Exercise ▸ In the material below, copy out the lines from the one containing "You are a GUI" up to and including the one containing "pyautogui.click(x=500, y=643)", reproducing them exactly and nothing more.
>>>>>
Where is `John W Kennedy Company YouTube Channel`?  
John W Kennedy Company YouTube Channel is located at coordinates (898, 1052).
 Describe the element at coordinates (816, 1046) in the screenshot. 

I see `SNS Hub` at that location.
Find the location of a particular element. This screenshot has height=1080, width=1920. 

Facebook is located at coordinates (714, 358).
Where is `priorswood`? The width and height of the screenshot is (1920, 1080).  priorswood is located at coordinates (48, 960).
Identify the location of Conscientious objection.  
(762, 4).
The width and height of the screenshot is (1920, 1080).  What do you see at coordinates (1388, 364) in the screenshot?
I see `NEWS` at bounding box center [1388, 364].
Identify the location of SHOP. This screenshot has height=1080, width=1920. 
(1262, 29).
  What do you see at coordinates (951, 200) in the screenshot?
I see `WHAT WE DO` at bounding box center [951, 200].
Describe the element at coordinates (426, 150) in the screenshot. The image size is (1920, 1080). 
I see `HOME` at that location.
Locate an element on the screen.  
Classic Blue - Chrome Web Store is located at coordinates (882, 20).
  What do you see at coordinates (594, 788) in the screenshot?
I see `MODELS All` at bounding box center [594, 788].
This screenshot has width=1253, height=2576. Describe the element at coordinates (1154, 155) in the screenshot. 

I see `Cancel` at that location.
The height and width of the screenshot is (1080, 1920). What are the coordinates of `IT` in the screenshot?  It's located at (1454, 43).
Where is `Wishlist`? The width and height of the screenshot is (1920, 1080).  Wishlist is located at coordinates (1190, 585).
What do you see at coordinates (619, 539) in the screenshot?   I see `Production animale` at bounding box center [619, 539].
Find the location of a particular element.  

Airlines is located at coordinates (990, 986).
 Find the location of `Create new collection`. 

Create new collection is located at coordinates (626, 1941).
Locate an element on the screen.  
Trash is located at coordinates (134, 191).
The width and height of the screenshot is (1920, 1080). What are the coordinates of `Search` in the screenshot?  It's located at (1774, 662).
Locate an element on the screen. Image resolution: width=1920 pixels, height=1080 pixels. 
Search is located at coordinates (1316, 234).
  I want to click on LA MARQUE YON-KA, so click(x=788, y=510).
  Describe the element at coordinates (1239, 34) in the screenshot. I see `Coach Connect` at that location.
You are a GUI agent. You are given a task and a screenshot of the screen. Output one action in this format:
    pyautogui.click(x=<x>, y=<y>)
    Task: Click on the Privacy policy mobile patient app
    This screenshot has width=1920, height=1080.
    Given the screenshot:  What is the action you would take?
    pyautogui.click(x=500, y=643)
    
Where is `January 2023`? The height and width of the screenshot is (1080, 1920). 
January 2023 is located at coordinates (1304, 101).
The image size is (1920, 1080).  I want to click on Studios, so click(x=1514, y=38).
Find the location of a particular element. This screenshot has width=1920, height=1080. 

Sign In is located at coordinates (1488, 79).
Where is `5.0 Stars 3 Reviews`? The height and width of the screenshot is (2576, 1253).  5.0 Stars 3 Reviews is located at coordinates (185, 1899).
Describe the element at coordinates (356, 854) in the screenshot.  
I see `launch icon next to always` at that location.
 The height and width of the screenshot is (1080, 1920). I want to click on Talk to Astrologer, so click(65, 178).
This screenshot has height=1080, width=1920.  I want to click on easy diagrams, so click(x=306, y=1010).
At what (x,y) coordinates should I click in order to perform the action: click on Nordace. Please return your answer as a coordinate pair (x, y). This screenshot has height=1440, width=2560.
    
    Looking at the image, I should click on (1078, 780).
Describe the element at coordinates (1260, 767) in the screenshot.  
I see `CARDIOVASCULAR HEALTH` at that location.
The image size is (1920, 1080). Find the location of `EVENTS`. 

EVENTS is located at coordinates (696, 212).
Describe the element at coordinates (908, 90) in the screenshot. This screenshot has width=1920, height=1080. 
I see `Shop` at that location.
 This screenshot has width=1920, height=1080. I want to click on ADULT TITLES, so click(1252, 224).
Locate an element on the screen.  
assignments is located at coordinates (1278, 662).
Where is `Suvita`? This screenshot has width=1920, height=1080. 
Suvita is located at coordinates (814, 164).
<<<<<
Reply ▸
You are a GUI agent. You are given a task and a screenshot of the screen. Output one action in this format:
    pyautogui.click(x=<x>, y=<y>)
    Task: Click on the Privacy policy mobile patient app
    This screenshot has width=1920, height=1080.
    Given the screenshot:  What is the action you would take?
    pyautogui.click(x=500, y=643)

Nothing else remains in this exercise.